Note: there are probably better ways of doing this, even if you accept the premise of the article.

I'd been working on a bingo game to sharpen up my Ajax, and encountered what seemed like a simple problem: the game updates a file when a person gets bingo, and I wanted a message to appear on all the players' screens when this happened. The simplest way of doing this seemed to be to grab the file size and then continually poll it to see when it changes.

The obvious problem is that the only way to get the file size is with a server-side script, whereas all the handling of this information was intended to be client-side:

<?php 
    if(file_exists("bingo.xml")){  
        $size_bingo = filesize("bingo.xml");  
        echo $size_bingo; 
    }
?>

The above code echoes the file size, but if you try to put this into your JavaScript it will continually return the same value, even when the file size changes. Which isn't what I wanted.

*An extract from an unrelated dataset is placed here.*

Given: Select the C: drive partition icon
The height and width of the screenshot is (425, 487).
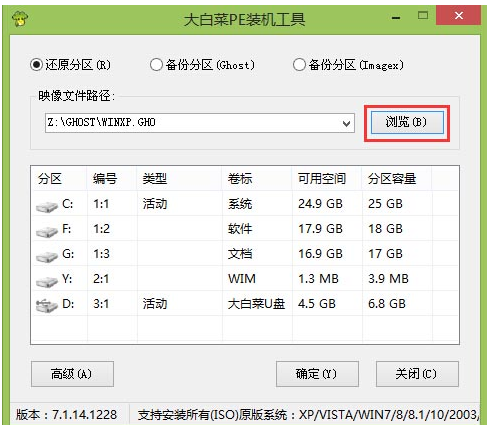Looking at the screenshot, I should coord(47,206).
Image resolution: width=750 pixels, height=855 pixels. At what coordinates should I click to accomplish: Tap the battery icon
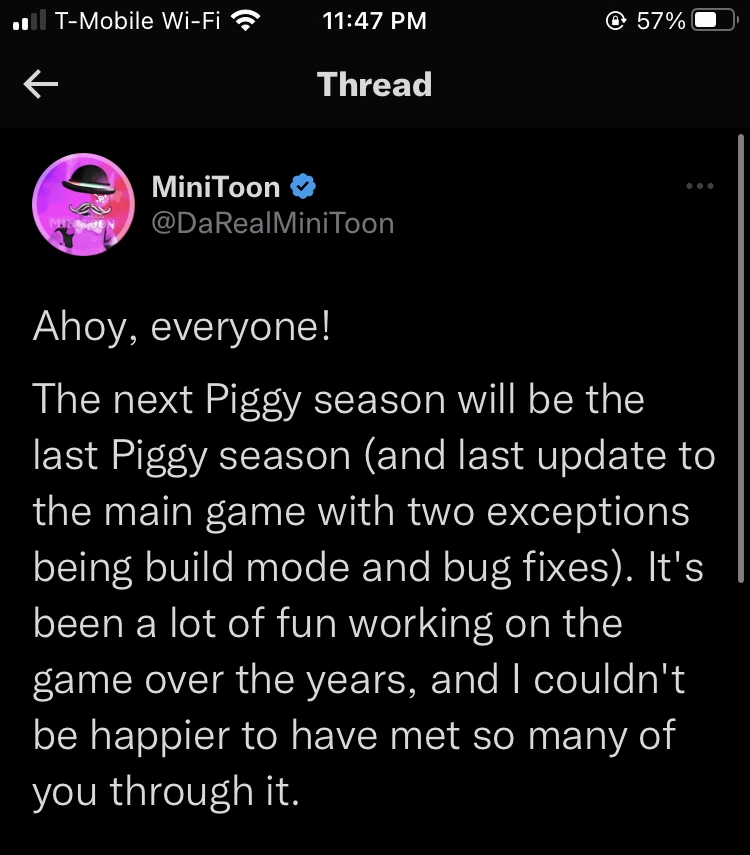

Thankfully, this situation is exactly what Ajax is intended for--putting server-side code together with client-side code. Specifically, XMLHttpRequest can be used in this instance to run the desired PHP code and do whatever we like with the output. JQuery gives us an extremely simple way to get this done, if we put the above code into an external file named checksize.php and link to the jQuery library:

<script type="text/javascript" src="http://ajax.googleapis.com/ajax/libs/jquery/1.3/jquery.min.js"></script>
<script type="text/javascript">
   var checkinterval=self.setInterval ("loadBingoFile()", 3000);    
   trigger_temp =  <?php  $size_bingo = filesize("bingo.xml");  echo $size_bingo;  ?>

   function loadBingoFile(){       
    $.post("checksize.php", function(data) {
        if (data > trigger_temp) { 
            alert ("bingo");
            trigger_temp = data; 
                    clearInterval(checkinterval);
            }       
        });  
    } 
</script>

In the above code, we first establish that the loadBingoFile() function should run once every three seconds. Next, we put a benchmark file size into trigger_temp using the PHP code. Then $.post runs the external PHP file and sticks whatever it outputs in the data variable. Finally, the function compares the two variables--and if they are different, it pops up an alert, resets trigger_temp, and stops the continuous run of loadBingoFile().